Locate each line in the listing below that contains the word "size", and copy those lines in full.

Start of Given information

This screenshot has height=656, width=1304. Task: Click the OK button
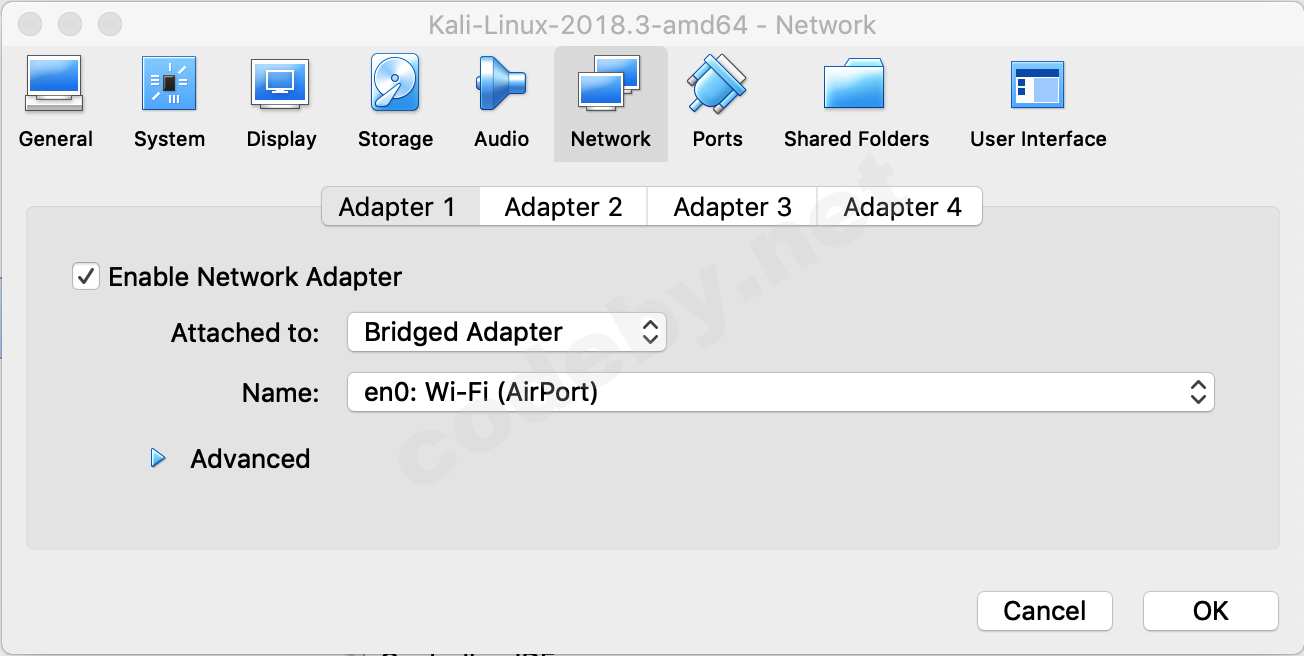tap(1210, 611)
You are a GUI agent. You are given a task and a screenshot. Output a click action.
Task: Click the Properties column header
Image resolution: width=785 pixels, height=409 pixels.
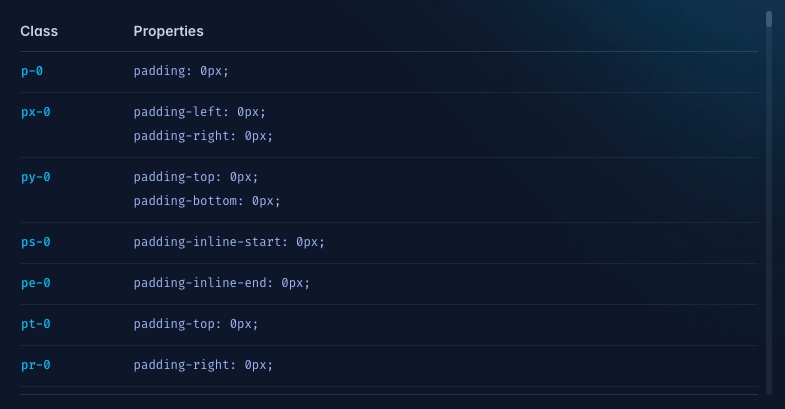[168, 31]
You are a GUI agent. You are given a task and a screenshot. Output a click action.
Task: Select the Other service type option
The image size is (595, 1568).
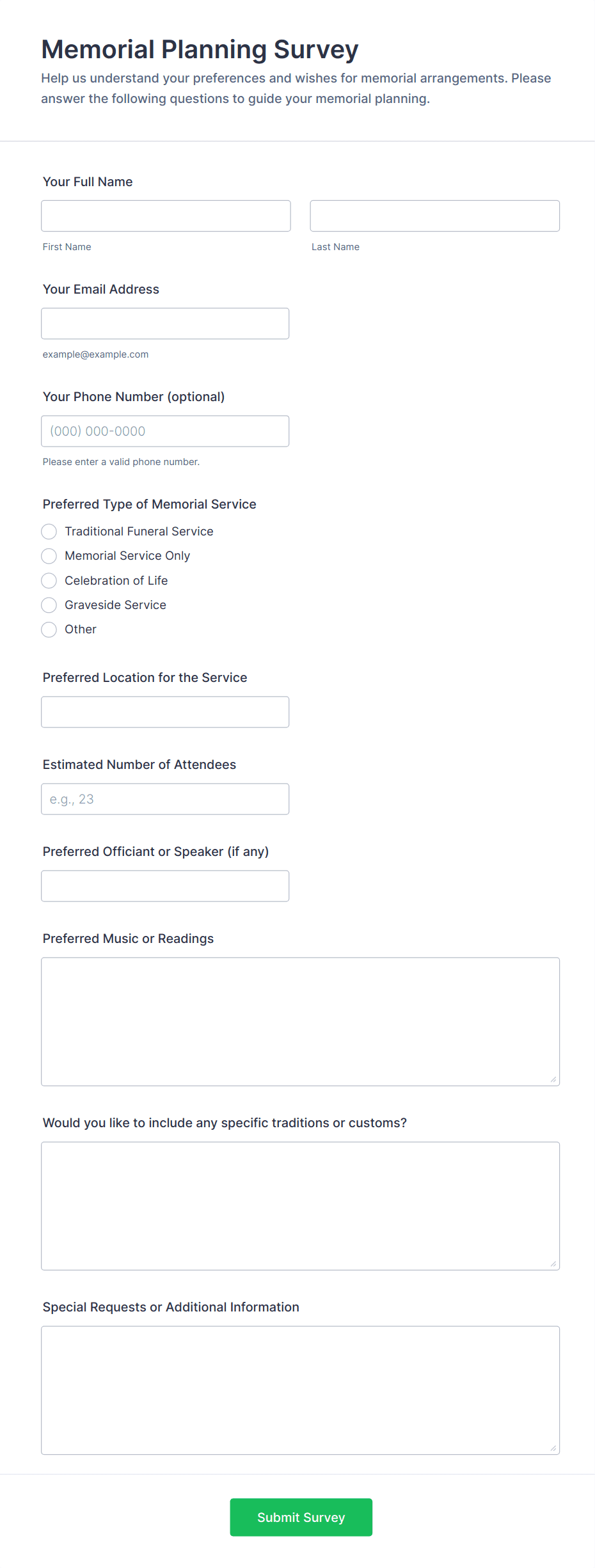pyautogui.click(x=49, y=630)
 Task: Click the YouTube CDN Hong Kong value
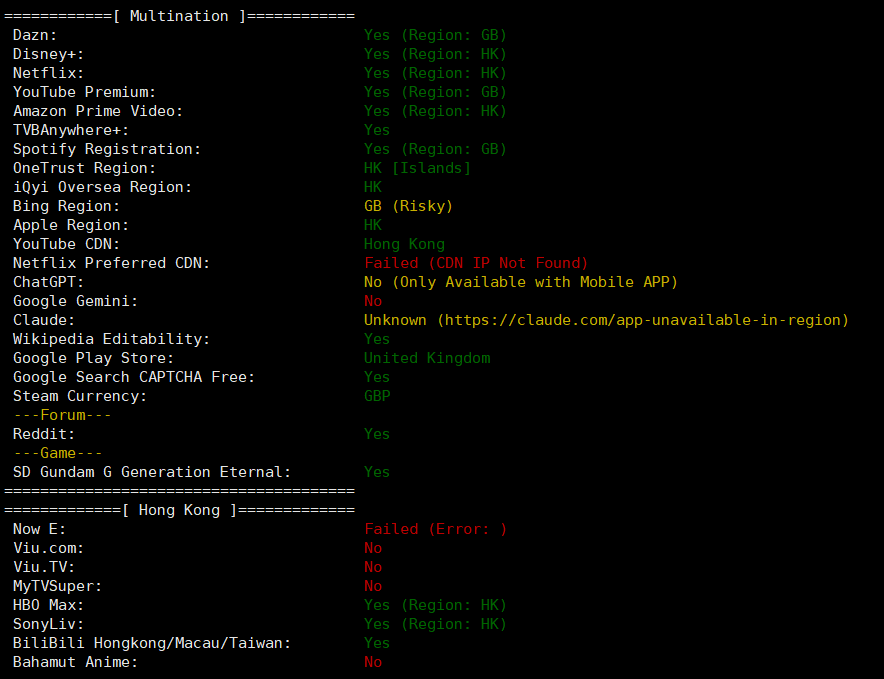pos(404,244)
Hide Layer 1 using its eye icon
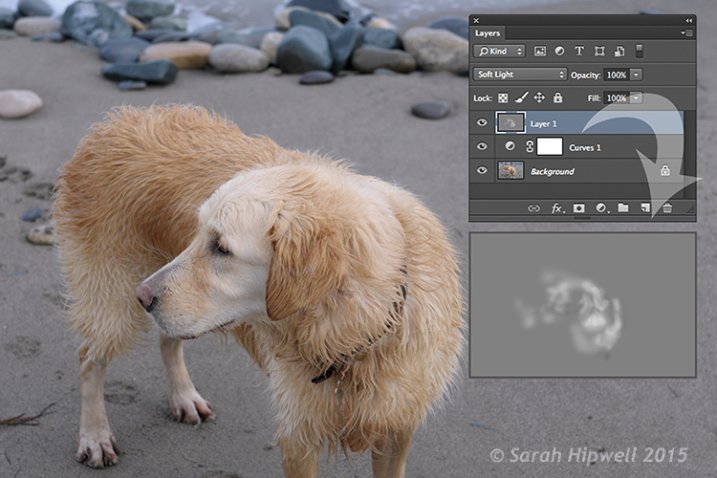717x478 pixels. [483, 123]
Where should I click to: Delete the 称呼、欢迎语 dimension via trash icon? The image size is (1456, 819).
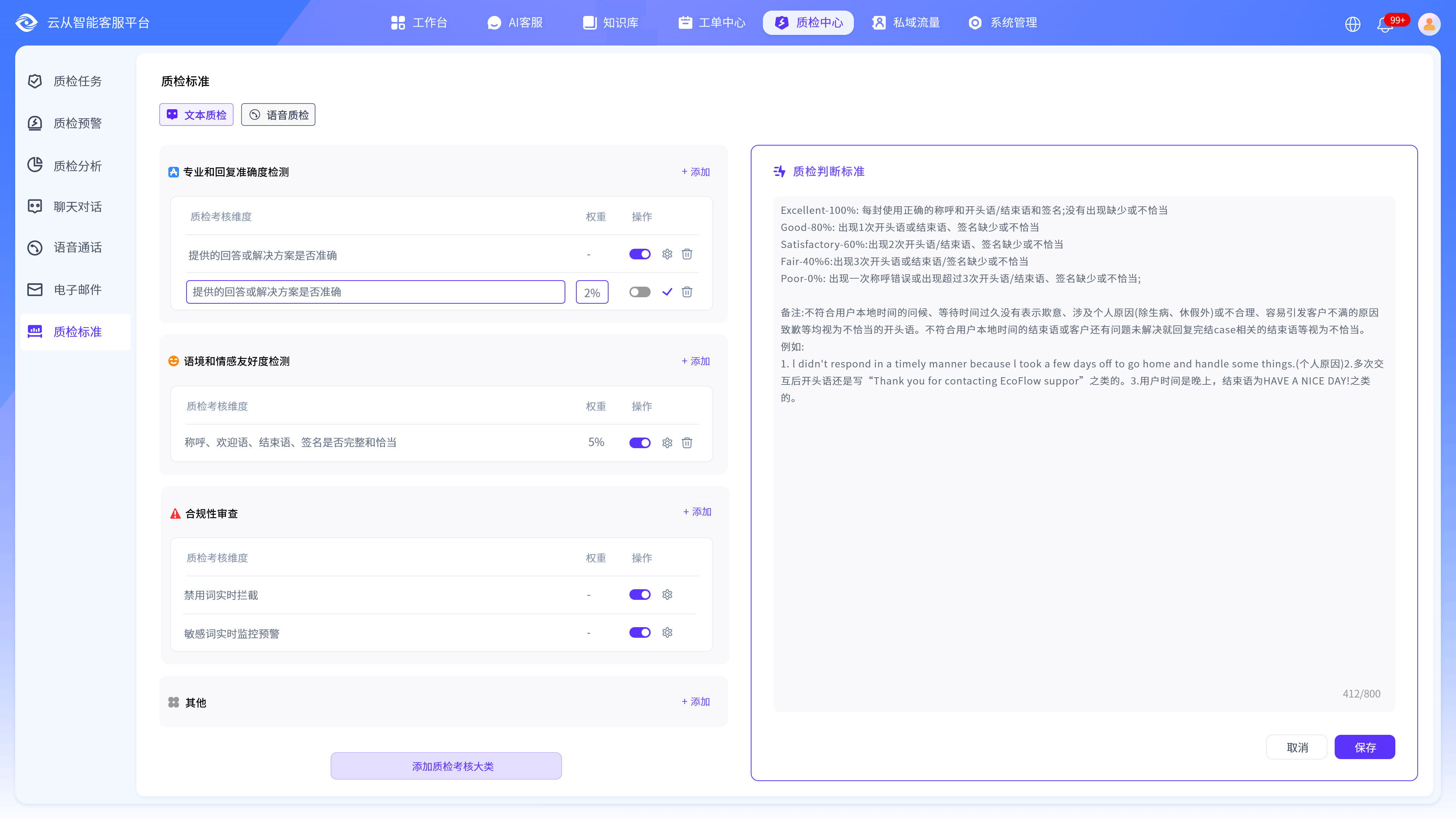(x=687, y=442)
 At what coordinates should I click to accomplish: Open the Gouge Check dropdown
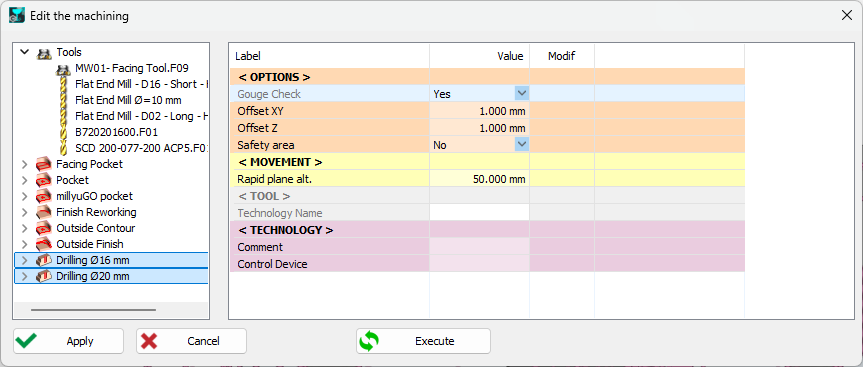tap(522, 94)
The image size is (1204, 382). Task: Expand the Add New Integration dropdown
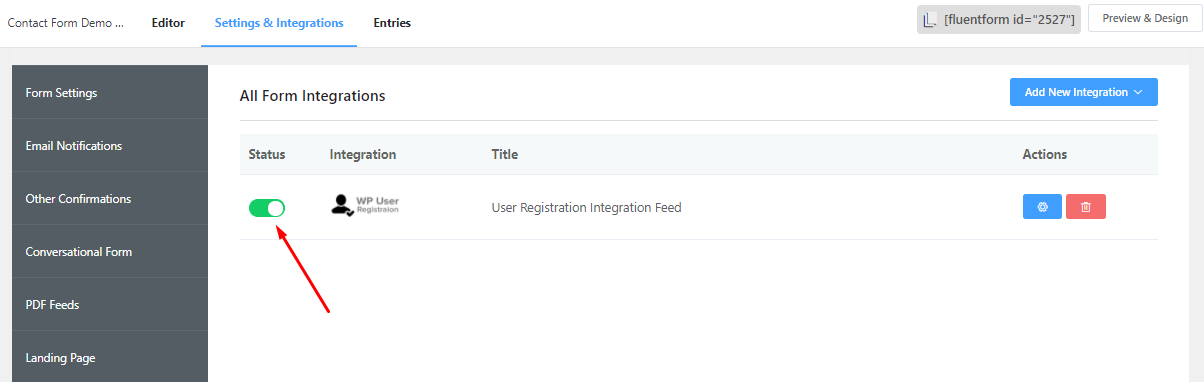(x=1084, y=92)
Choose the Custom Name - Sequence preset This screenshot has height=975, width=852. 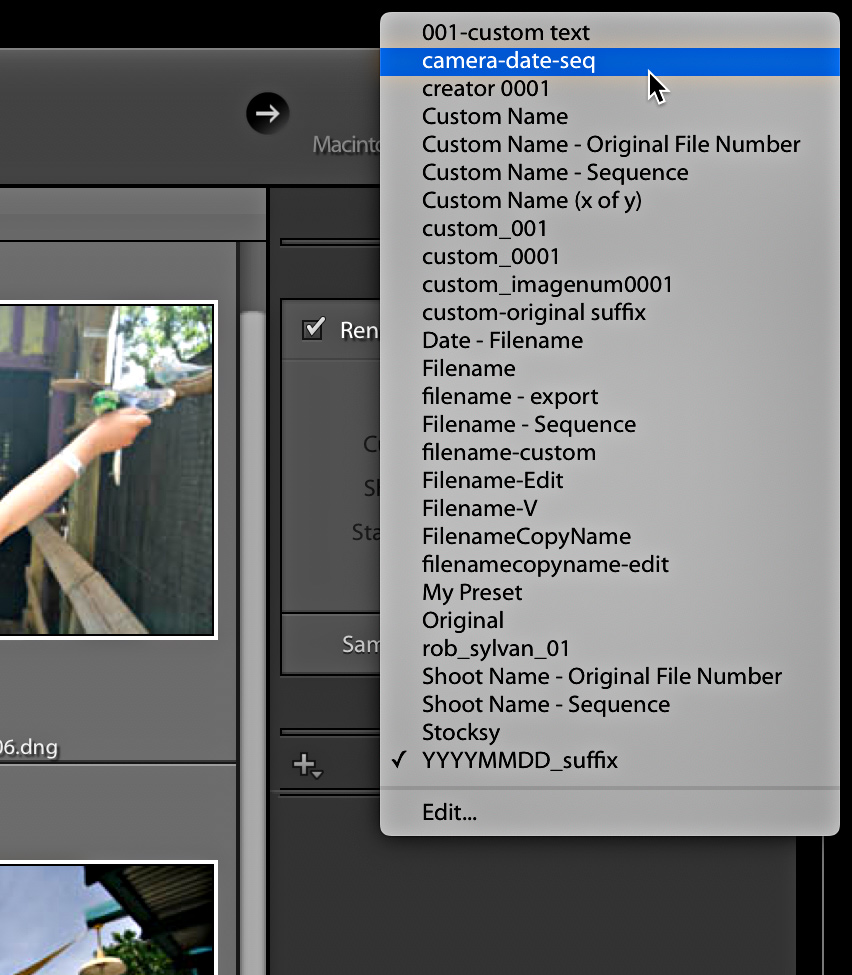click(555, 172)
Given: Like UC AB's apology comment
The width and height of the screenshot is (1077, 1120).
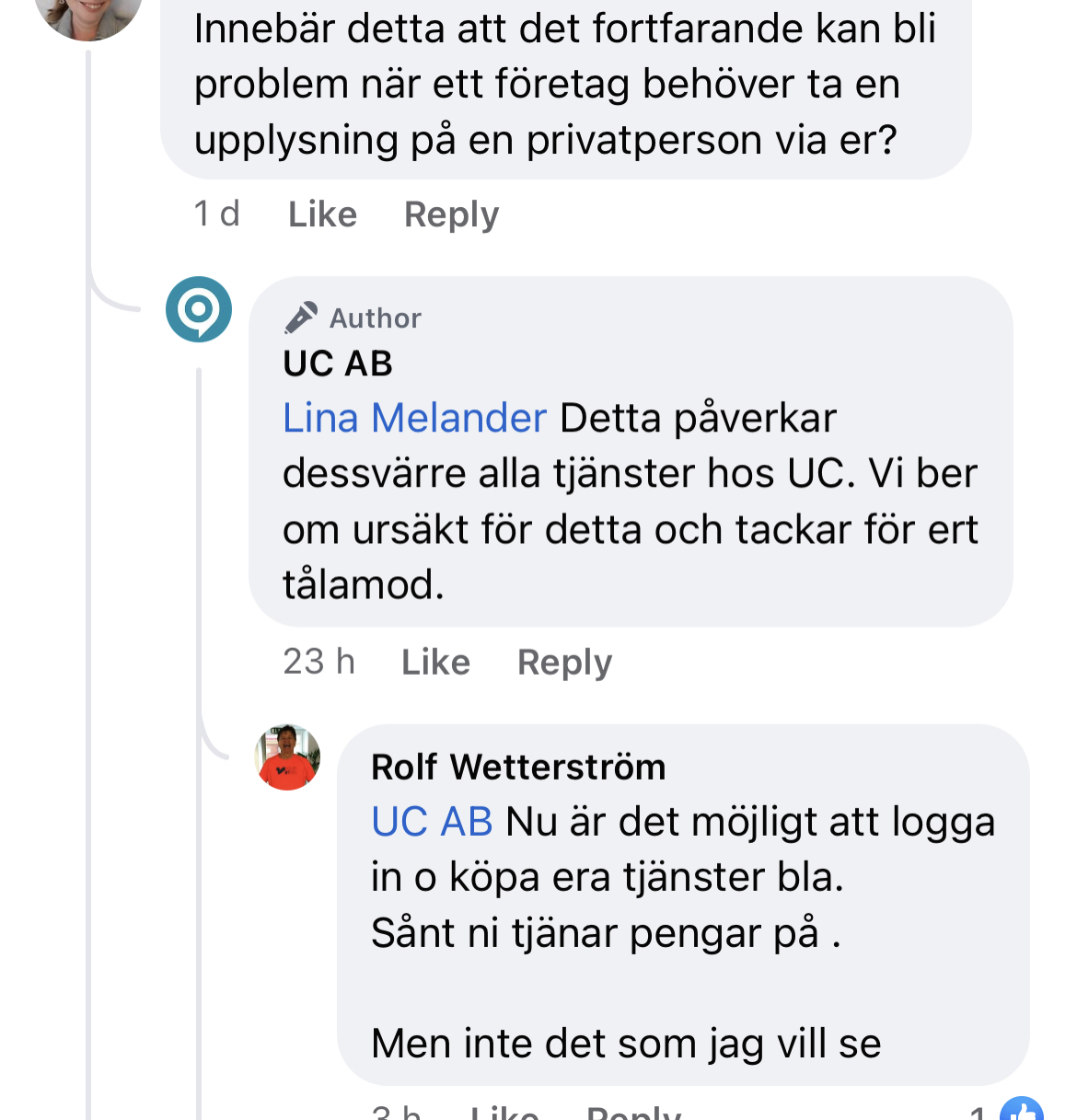Looking at the screenshot, I should 435,663.
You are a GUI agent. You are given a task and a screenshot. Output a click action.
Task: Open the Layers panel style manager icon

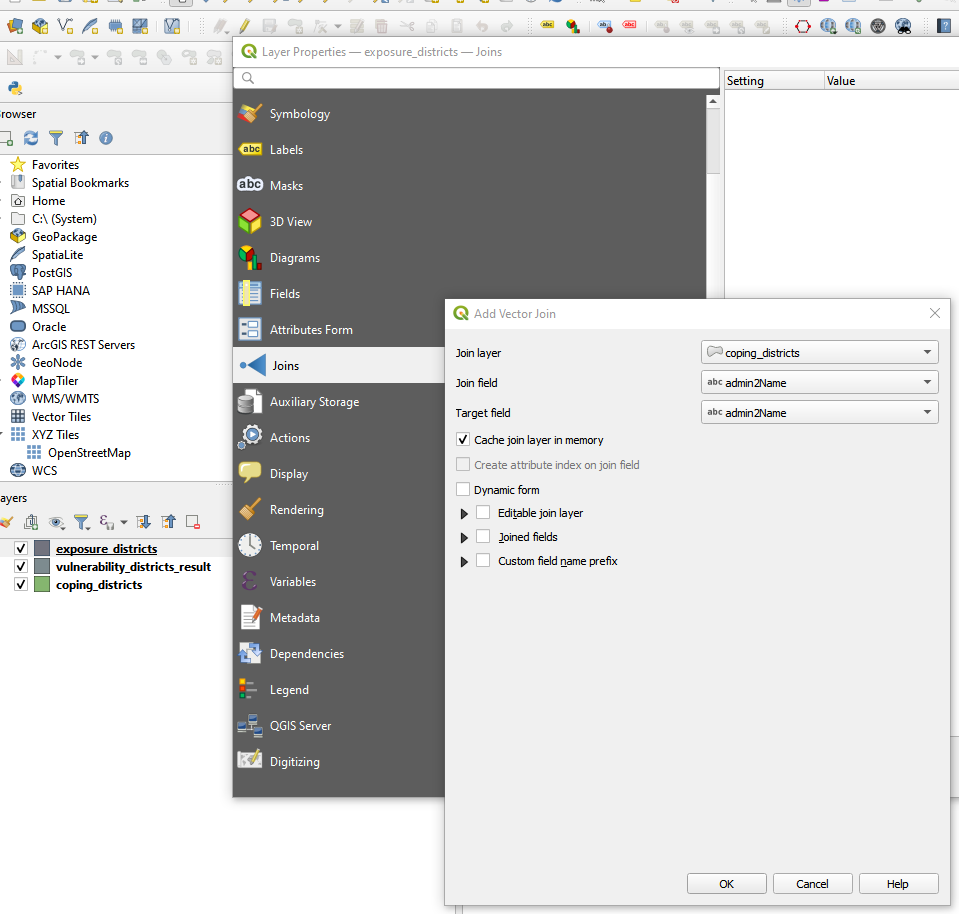[6, 522]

End of Given information

- Finished exercise:
The image size is (595, 1568).
Where should I click to: Delete the 称呼、欢迎语 dimension via trash icon? The image size is (1456, 819).
The image size is (1204, 382). Task: Expand the Add New Integration dropdown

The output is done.